Really, there may not be enough here with The Journey to truly make any hard and fast determination about Jamie Lynn Spears the country singer, not just because we’re only given five tracks for insight, but also from a feeling of ambiguity or lack of direction in this release that leaves more questions than answers. Does Jamie Lynn Spears want to be known as a singer like Carrie Underwood? A songwriter like Taylor Swift or Kacey Musgraves? Is it all about the entertainment factor? What is her overall style or message? The Journey doesn’t really go very far in answering any of these queries. This could be on purpose, using this EP like a weather balloon simply to gauge public sentiment to see if the younger Spears is worthy of being picked up by a major label (The Journey was released independently on “Sweet Jamie Music”), or what style or songs will work for her moving forward.

Spears herself has said she’s “trying to figure out what the exact sound” is she wants to go with, and some of the material on The Journey sounds downright dated, like female pop country from the mid to late 00’s.
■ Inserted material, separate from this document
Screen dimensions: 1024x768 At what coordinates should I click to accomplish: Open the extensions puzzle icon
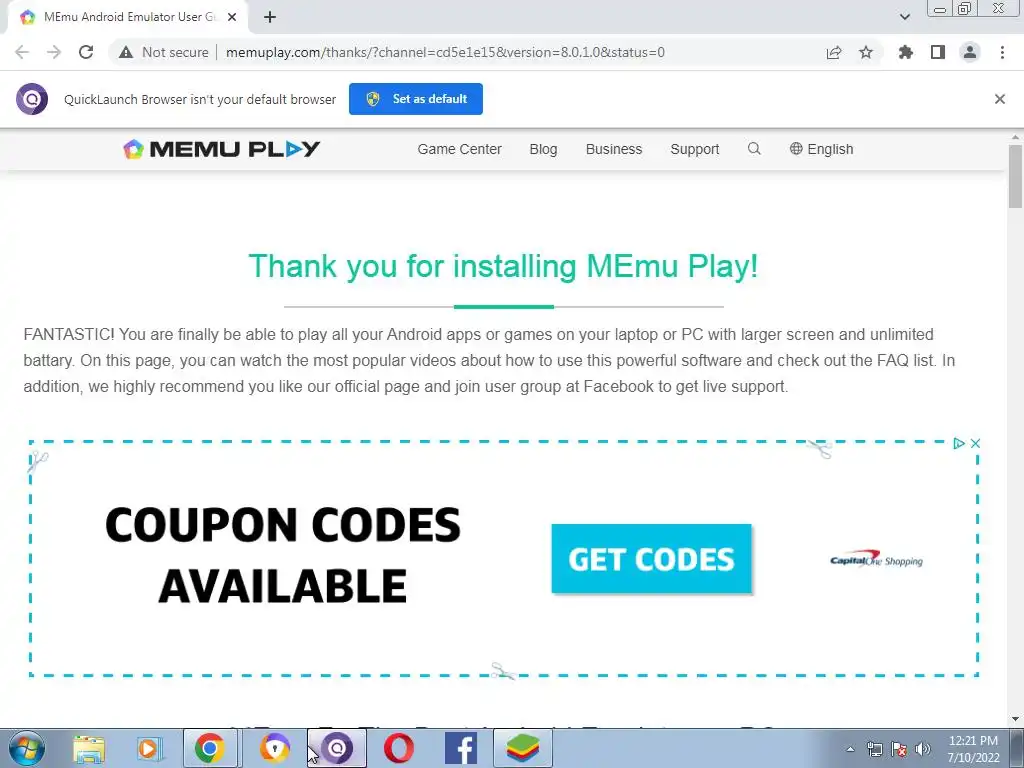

Reading up on the album, you find out “Shotgun Wedding” was likely written in 2008 or 2009, giving it a good half decade to grow stale.

Even in 2014 though, half baked and dated material still bests most of what is coming from mainstream country males, and it’s only fair to grade The Journey among its peers. “How Could I Want More” is pretty good, “Big Bad World” is not half bad, and the other three tracks are pretty forgettable, but not offensive.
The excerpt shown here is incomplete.